Virtualizing the network makes it possible to 
run a separate controller for each virtual network. 
And SDN makes it straightforward to partition the space of all flows. 
As we've seen in this lesson, network 
virtualization can also make use of software switches. 
And SDN controllers can orchestrate packet processing 
in datapaths that are completely in software. 
In short, you could almost think of network virtualization as a killer 
App for SDN, simply because SDN makes the type of orchestration that's required. 
For managing the combined network computer and storage in a multi-tenant datacenter, 
much easier than it would be 
without a logically centralized control infrastructure. 
In short, the rise of virtualization in multi-tenant 
datacenters has created a need for network virtualization. 

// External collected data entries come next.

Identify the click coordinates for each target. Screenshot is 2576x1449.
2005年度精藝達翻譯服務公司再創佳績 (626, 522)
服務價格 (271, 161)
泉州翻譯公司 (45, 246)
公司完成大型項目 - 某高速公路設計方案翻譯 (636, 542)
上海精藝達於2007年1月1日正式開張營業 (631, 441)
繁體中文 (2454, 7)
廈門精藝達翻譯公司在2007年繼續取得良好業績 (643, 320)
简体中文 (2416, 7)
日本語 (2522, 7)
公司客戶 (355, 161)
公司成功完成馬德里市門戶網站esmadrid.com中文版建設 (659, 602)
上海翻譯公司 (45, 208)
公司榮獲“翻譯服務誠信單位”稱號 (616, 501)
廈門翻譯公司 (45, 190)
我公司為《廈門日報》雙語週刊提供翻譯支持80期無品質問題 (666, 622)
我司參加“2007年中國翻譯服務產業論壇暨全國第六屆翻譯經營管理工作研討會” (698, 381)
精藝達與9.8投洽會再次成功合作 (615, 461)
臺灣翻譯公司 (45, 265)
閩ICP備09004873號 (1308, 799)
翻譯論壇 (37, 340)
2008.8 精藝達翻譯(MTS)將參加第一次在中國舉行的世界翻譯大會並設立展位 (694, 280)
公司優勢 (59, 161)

In addition to the virtualization that we already had with compute and 
storch, SDN plays some important roles 
in configuring those logical datapaths and tunnels. 
In some ways, NVP represents an interesting extreme design point. 
Because all of the configuration is in fact happening 
on the host, and the network is once again dump. 
Want to think about trade offs between the NVP 
architecture, and an alternative type of architecture where some 
of the data path processing is performed in the 
network as well as in virtual switches on the host.